I would not consider that inappropriate content either
But I am no expert on that
Some related discussion: The “system” role - How it influences the chat behavior - #44 by krisbian
I have some posts on the bottom
But I also changed some things since
I basically have a bot in a game, he is fed server events and other people messages. Just short messages, max 90 tokens per message.
Now I am using something in this way
System: Very direct instructions, the shorter and clearer the better it seems to work.
User: Any kind of info about some topics, or context, or anything that the bot should use. Current date and time for example, just any info.
Assistant: Pre crafted initial bot response, I find that this helps give GPT example of how it should behave. For example if you are making it be some specific character, GPT might just sometimes lose that and respond as someone else. In my case it would sometimes start behaving like just text completion and start talking even as multiple people in one response
If I give it first example and I also start all messages with "name: ", it basically eliminated that.
You can also just go to playground and give it the same system and user and switch to better GPT4 and start generating your first message until you find one that looks like how you want the bot to behave. Then you can use that for your GPT3.5 API and it seems to improve the responses for me.
Otherwise the first assistant message might put the bot in wrong direction and then continue that way. With this you “show him the way”.
Seems to me that there is quite a lot of “attention” on the assistant message.
I had quite different system instructions in the other discussion thread
I switched to a much more human text than something like a number per instruction.
Basically I put my old instructions into GPT4 and prompted it until it looked like normal human text that seemed ok to me.
e.g.
system: “Please observe and comply with the following directives: You’re now stepping into the shoes of name. As name you’re never straying into bland AI monotony or servile assistant behavior. …” (there is a lot more text, I got around 256 tokens here, but shorter the better, keep it really just direct behavior instructions)
user: “About the game: The game is about …” (just any kind of information you want the bot to use)
Assistant: “name: Hey, I am name …” (just the first response to direct GPT, if you want short messages you want to keep this one also short)
User: “ServerEvent: Player player1 joined”
User: “player1: Hello name!”
Assistant: “name: Welcome player1! How are …”
The first 3 are always sent
The rest I keep 70 such messages in context and then remove the oldest ones while new ones are filling (maybe at some point I might implement some summary, but dont really need it)
User can only send max 128 characters per message
Assistant is max 90 tokens
Since I need short messages only. (its not easy to make it do short messages only)
You can remove the names from front of the message when its displayed for the end users, but you want to keep it in context. (you can also send names as property in message, but it has limited special characters, not sure if that would work better)

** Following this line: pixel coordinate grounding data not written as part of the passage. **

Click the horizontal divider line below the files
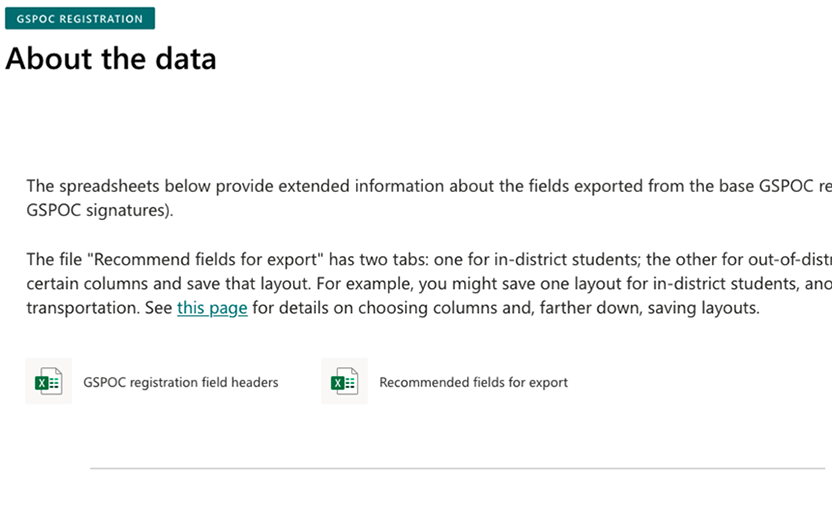[458, 468]
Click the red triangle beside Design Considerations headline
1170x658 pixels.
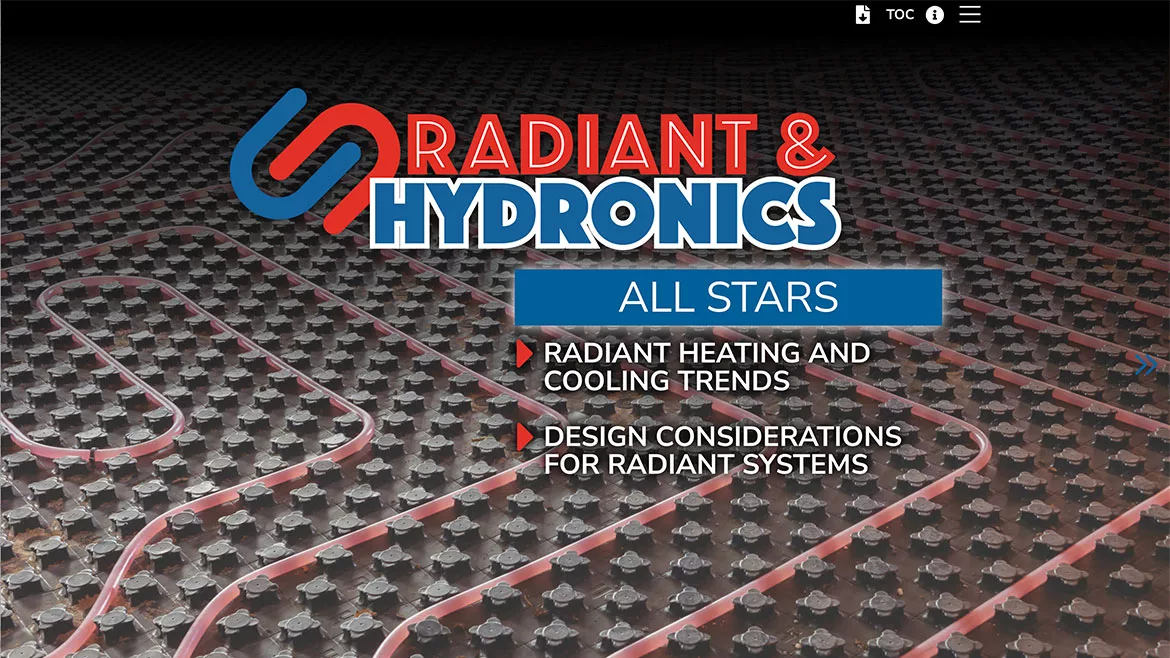tap(524, 437)
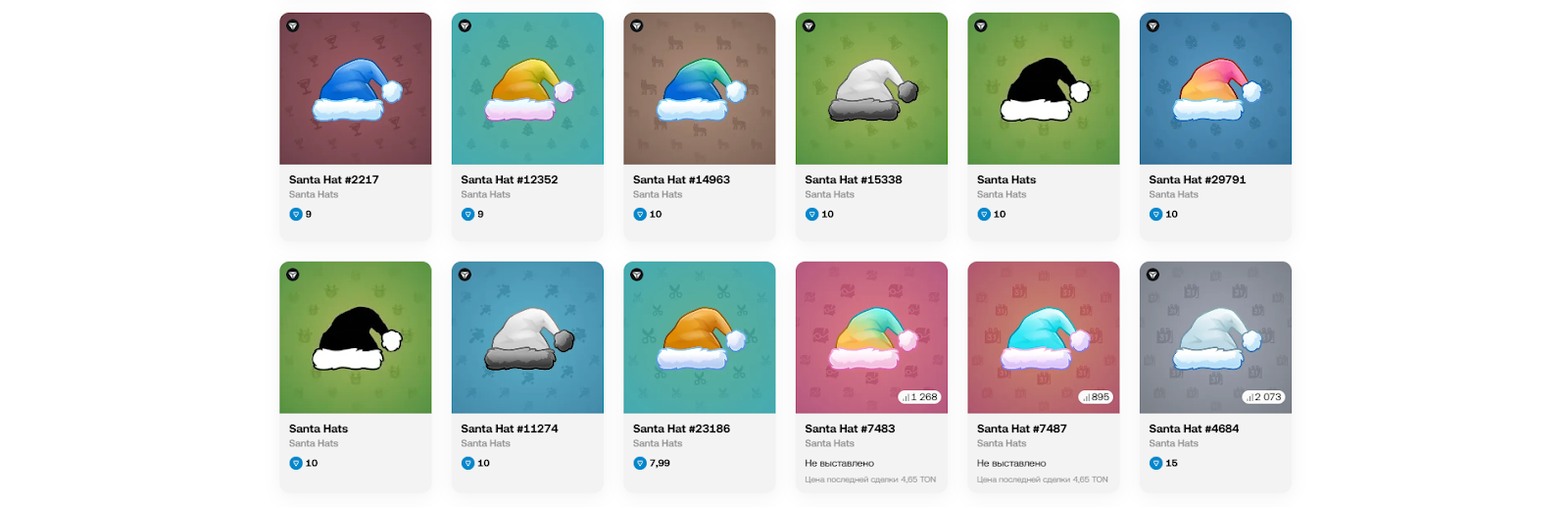Click the Santa Hats collection link under Santa Hat #7487
This screenshot has width=1568, height=507.
coord(1001,443)
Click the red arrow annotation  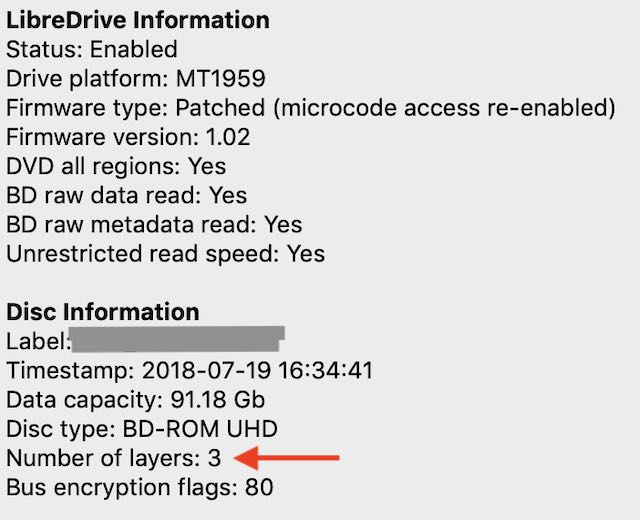[287, 458]
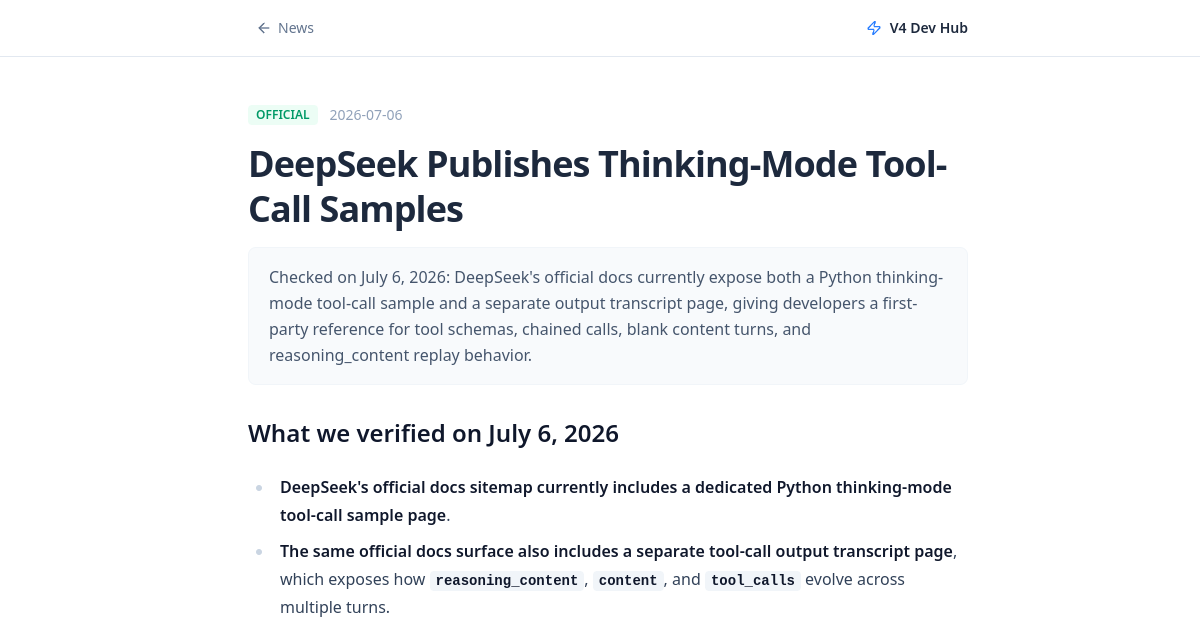Screen dimensions: 1200x630
Task: Click the back arrow icon beside News
Action: [x=264, y=28]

But at some point, if I would increase the amount of messages I keep to around 100
It would start losing the instructions and start to default back to “I am an AI language model, I cant do anything” (not sure at what tokens size it starts happening)
But I have to say I didnt yet test increasing the messages up since some of the changes I made to the instructions.
But so far this is working the best for me, for a bot thats not acting like an AI, in a room with server events being fed and multiple people can interact with.
Using gpt-3.5-turbo-16k-0613
0613 has greatly improved how it follows the instructions for me
Just exactly what I needed, although it still loses it at bigger lengths/many messages.